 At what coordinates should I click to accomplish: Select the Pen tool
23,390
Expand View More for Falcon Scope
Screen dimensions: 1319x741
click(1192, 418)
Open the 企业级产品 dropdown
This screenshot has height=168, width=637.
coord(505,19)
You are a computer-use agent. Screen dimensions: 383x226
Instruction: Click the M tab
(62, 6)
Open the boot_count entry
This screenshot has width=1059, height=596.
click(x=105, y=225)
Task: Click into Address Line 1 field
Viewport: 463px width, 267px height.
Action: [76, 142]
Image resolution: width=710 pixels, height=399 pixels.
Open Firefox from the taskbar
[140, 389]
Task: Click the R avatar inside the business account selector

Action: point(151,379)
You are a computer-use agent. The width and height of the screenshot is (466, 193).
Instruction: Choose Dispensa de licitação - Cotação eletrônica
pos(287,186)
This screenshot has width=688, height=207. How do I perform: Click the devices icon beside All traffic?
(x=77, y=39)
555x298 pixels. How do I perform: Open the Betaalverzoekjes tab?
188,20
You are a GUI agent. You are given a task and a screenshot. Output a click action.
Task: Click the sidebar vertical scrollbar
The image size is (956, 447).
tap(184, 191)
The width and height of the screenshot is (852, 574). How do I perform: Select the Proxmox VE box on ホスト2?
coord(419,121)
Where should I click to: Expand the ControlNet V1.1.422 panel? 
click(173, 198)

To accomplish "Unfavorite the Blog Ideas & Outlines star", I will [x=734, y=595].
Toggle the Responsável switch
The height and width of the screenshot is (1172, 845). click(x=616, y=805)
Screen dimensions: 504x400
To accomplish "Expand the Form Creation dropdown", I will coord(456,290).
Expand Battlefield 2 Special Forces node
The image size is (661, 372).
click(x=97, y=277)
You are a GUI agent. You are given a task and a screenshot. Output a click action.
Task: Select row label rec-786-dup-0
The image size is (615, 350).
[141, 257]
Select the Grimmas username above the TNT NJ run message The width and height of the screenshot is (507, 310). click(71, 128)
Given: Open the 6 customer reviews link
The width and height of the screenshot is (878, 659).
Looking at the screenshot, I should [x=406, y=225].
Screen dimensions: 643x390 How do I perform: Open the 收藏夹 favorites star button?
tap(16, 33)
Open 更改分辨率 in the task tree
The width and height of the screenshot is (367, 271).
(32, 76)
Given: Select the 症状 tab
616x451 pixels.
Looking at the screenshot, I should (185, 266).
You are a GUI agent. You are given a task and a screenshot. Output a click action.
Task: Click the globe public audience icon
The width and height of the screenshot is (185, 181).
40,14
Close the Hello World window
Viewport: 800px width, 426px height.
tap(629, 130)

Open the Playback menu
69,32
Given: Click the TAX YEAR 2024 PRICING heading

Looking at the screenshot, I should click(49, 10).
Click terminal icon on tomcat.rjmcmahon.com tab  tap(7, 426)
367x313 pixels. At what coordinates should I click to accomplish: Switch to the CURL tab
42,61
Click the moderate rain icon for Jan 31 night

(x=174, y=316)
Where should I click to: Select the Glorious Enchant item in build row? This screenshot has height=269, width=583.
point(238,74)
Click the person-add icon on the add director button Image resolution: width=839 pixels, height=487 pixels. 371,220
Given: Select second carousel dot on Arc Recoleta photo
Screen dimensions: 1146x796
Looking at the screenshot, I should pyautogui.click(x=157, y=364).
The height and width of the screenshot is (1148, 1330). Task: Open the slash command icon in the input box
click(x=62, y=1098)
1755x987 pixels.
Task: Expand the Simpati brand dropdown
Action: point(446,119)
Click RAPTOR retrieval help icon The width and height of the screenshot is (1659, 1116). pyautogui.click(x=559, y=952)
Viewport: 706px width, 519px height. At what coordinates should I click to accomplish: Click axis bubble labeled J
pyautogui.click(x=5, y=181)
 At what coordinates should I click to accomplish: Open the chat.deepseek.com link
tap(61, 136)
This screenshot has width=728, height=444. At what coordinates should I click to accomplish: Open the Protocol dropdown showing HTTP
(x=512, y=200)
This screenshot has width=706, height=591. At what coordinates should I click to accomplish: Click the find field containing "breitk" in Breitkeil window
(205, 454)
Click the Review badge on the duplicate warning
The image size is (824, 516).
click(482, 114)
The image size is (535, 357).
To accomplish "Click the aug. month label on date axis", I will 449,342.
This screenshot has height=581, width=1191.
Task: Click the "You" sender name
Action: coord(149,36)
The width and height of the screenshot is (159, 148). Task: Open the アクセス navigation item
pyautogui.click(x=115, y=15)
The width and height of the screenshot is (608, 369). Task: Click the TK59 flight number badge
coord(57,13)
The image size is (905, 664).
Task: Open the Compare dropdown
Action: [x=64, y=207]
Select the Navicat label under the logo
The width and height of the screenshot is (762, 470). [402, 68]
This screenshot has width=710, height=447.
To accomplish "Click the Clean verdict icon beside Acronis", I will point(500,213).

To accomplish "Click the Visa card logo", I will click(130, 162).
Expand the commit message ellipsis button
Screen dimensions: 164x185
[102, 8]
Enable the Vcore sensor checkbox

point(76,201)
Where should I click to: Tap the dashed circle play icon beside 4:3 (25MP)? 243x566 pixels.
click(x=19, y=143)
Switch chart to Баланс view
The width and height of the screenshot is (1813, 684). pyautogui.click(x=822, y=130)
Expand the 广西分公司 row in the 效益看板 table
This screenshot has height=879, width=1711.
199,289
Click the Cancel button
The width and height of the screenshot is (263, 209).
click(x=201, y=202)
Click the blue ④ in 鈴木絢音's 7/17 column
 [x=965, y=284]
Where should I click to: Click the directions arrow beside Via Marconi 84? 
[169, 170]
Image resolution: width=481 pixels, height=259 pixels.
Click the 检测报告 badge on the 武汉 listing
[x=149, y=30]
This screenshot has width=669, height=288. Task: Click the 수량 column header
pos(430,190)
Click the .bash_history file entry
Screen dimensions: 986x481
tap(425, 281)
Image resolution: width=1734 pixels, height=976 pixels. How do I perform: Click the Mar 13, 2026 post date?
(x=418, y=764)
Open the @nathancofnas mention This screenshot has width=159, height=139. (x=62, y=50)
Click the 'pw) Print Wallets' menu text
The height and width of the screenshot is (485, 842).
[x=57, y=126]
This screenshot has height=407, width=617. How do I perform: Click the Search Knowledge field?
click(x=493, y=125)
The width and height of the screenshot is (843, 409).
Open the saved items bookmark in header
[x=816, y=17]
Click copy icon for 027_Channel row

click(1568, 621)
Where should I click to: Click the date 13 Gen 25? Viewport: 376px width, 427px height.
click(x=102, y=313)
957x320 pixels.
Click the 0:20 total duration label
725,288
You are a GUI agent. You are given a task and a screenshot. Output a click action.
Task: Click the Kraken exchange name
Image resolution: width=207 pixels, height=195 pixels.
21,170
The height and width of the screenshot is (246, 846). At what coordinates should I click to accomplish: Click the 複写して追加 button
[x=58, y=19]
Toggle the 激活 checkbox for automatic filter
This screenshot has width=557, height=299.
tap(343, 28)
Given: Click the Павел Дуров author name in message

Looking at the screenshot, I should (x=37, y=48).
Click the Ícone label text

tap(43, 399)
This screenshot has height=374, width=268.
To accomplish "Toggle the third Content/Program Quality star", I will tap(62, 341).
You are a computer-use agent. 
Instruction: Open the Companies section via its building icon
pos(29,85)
========
Goal of the exercise: Copy out the lines in the records above verbatim, starting at the line that contains "Given: Select the 症状 tab" and ending at the line that contains "point(238,74)".

Task solution:
Given: Select the 症状 tab
616x451 pixels.
Looking at the screenshot, I should (185, 266).
You are a GUI agent. You are given a task and a screenshot. Output a click action.
Task: Click the globe public audience icon
The width and height of the screenshot is (185, 181).
40,14
Close the Hello World window
Viewport: 800px width, 426px height.
tap(629, 130)

Open the Playback menu
69,32
Given: Click the TAX YEAR 2024 PRICING heading

Looking at the screenshot, I should click(49, 10).
Click terminal icon on tomcat.rjmcmahon.com tab  tap(7, 426)
367x313 pixels. At what coordinates should I click to accomplish: Switch to the CURL tab
42,61
Click the moderate rain icon for Jan 31 night

(x=174, y=316)
Where should I click to: Select the Glorious Enchant item in build row? This screenshot has height=269, width=583.
point(238,74)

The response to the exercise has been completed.